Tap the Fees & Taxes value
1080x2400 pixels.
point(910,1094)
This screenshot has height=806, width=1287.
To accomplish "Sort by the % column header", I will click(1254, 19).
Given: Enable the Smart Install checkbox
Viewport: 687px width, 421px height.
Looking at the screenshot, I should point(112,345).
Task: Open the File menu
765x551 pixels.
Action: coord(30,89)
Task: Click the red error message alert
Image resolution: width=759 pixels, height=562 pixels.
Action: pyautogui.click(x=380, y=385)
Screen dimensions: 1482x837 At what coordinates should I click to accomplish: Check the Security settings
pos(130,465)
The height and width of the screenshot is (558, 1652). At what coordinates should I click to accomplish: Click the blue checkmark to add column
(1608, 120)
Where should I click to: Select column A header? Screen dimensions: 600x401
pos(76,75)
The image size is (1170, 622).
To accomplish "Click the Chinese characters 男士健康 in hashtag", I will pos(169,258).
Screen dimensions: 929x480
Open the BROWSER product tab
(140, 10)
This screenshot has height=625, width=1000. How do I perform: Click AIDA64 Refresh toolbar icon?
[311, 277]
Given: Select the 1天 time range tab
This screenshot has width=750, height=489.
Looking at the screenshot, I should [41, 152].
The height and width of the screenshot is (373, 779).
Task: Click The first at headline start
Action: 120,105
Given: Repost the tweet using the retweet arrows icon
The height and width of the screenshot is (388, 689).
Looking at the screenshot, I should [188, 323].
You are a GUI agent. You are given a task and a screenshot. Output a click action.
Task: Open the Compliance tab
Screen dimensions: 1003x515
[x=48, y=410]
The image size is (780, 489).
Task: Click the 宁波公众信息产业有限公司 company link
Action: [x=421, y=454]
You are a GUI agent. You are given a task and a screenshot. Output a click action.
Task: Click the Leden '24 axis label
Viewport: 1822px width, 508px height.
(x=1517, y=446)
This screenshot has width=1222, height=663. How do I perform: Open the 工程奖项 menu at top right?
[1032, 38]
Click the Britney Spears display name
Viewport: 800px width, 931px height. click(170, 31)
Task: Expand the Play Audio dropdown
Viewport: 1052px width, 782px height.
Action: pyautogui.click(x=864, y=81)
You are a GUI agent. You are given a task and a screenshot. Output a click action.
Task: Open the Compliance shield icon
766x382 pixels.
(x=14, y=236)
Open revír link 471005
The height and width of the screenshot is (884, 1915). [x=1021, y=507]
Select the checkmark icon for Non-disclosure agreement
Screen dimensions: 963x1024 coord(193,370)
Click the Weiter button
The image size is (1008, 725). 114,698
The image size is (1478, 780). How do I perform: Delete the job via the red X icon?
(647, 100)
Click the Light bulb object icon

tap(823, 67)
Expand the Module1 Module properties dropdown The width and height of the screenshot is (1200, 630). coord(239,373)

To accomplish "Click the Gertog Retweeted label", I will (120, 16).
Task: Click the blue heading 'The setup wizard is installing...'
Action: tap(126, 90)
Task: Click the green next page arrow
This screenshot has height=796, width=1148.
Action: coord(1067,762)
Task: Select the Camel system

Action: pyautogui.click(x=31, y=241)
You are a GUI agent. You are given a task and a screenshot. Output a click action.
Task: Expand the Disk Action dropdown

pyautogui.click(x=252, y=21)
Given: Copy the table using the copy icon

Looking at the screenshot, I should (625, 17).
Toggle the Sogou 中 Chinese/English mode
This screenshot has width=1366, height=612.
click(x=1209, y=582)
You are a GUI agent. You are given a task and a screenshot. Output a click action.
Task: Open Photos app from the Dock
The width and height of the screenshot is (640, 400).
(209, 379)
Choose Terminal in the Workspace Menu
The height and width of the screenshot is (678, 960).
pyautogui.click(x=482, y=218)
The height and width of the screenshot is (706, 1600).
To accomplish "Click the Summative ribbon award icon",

------------------------------------------------------------

*WORK TO BE COMPLETED:*
Across the records above, return every line that contains the word "Chinese".

*SOLUTION TO THIS TASK:*
To accomplish "Click the Chinese characters 男士健康 in hashtag", I will pos(169,258).
Toggle the Sogou 中 Chinese/English mode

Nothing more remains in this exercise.